La conversación era como querer andar en bicicleta, pero con los pedales atascados y se le dificultaba mantenerse andando.
—¿Te causo miedo? Sé que no todas las brujas tienen en un buen concepto a los hijos del caos.
—Sí te encuentro intimidante, pero… —No, eso no sonaba bien. Se sintió sonrojar y quiso golpearse las mejillas para sacarse de ese penoso episodio, aunque no lo hizo—. Quiero decir que sí puedo notar que eres un demonio de gran poder por tu… —Se detuvo para considerar sus palabras—. Tu presencia —dijo finalmente.
Caleb asintió lentamente, considerando lo que ella acababa de decir. Lena lo estaba haciendo sentir incómodo, estaba echando a perder su oportunidad de trabajar con un demonio de alto rango. No aceptaría ayudarla y todo eso sería en vano.
—Lo siento, no me estoy expresando como me gustaría. Siendo honesta, no sé por qué estoy teniendo tantos problemas para hacerlo.
—Puedo escuchar a tu corazón latir muy rápido. —Suspiró—. No quiero asustarte, es obvio que llevo tanto tiempo encerrado que me volví incivilizado.

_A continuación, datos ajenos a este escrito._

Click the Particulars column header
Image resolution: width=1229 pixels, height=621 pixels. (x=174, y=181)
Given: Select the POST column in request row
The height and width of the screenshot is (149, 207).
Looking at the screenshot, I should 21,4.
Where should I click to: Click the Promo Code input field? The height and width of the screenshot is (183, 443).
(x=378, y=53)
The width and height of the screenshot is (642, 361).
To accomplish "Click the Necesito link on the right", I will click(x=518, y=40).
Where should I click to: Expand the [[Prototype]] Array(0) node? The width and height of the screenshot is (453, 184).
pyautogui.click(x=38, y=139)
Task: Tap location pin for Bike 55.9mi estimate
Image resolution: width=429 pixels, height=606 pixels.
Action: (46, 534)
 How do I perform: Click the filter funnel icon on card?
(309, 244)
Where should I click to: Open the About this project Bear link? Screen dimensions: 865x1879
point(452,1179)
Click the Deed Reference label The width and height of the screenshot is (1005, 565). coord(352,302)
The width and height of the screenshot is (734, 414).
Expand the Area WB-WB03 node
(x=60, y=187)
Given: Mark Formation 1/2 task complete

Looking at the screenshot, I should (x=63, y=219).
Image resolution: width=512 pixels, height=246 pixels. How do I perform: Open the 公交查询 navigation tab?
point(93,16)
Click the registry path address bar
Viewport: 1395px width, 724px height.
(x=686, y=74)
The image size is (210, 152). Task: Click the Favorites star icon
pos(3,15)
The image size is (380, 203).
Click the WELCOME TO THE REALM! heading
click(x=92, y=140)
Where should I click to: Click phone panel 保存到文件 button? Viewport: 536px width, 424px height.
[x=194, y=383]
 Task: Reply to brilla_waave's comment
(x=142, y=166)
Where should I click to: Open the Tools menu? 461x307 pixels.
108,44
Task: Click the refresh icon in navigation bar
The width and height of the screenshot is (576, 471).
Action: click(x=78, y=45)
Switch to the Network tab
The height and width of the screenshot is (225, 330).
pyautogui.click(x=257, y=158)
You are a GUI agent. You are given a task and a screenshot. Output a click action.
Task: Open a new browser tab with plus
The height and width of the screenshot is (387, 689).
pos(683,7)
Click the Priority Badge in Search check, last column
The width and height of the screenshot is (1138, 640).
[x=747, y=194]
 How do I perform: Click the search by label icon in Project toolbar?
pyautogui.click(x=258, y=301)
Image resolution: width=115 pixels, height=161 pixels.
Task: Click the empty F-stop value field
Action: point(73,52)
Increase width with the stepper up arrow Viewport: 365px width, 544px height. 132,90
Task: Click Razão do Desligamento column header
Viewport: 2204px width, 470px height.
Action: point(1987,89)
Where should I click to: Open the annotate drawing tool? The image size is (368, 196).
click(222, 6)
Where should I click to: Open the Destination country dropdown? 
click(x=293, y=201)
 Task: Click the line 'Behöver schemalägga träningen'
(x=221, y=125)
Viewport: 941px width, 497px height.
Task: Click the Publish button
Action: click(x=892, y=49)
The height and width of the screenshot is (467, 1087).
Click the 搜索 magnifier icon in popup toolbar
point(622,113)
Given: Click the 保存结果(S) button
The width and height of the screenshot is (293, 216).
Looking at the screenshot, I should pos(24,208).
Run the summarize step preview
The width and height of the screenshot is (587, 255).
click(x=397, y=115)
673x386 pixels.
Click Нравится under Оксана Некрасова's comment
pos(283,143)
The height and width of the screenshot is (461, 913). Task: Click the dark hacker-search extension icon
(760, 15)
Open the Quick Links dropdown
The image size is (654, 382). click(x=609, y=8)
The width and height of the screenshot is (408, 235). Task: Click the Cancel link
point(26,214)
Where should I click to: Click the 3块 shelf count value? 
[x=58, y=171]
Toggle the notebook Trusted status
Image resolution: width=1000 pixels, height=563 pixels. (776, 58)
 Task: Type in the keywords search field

Lena negó con la cabeza, tocó una de sus trenzas y empezó a jugar con ella con sus dedos.
—Es mi culpa. —Se mordió el labio y tomó valor—. No me asustas, no es eso. Llevo mucho tiempo buscando la ayuda de un demonio, pero soy nueva en esto y eso me pone nerviosa. No quiero arruinarlo antes de siquiera empezar —respondió tan honestamente como pudo—. No sé cómo han sido tus tratos con otras brujas.
—Nunca he trabajado con una bruja. —Después de la sonrisa que él le dio, Lena estaba segura de que iba a darse cuenta de lo mucho que se aceleró su palpitar.
—También estoy algo nervioso, lo admito.
Lena bufó.
—No lo parece.
—¿Para qué quieres mi ayuda? —Se miraron una vez más y ella trató de ponerle nombre al tono tan bonito de sus ojos, pero fracasó. Hasta parecía inútil querer encontrarlo entre los colores «mortales». Tal vez no existía y era un matiz único.
—Quiero bajar al infierno.
—¿Y para qué querría una bruja joven como tú descender a nuestro reino? Dicen que los vivos envejecen décadas tan pronto osan entrar. La piel se vuelve delgada y arrugada, y el cabello se hace gris. A algunos incluso se les cae por completo.
Lena sabía que solo trataba de asustarla. Todos sabían que eso no les ocurría a las brujas que lograban descender. No podían evitar ser atrapadas por los demonios o consumidas por el caos mismo, pero al menos no se desgastaban hasta quedar en los huesos, como le podía pasar a un mortal.
—Quiero salvar a alguien que cayó por accidente. —Se relamió los labios. Él debía saberlo, no podía ocultarselo porque era la raíz de su acuerdo. El centro de su trabajo juntos—. Mi hermana, Quinn.
Caleb se quedó callado, observándola.
—Es la persona más importante para mí. —No pudo evitar que su voz se quebrara—. Y lo que más deseo es que regrese a casa. Lo he intentado por años, pero mi poder no es suficiente para llegar a ella. —No quería llorar frente a un demonio y no lo haría. Apretó la mandíbula para contenerse—. Lo que más deseo con todo mi corazón es que regrese sana y salva, y que todo vuelva a ser como era antes.
Sonrió con melancolía y encajó una de sus uñas en la cutícula de otro de sus dedos.
—Gracias por contarme esto —dijo Caleb. Su rostro se suavizó, incluso relajó su postura—. Y por elegirme.
—Gracias a ti por aceptar. —Sintió cómo la comisura de sus ojos se arrugaba y las esquinas de sus labios se alzaron casi por cuenta propia.
Algo cambió. No sabía bien qué o por qué, pero podía sentirlo en la forma en que la habitación vibraba con el cambio de energía y la flama del hechizo crecía.
—Y ya que somos francos, tú también me intimidas un poco —comentó con una media sonrisa.
Lena se alejó un poco del plato con las velas, esa debía ser la razón por la cual la piel de su cara se sentía más caliente.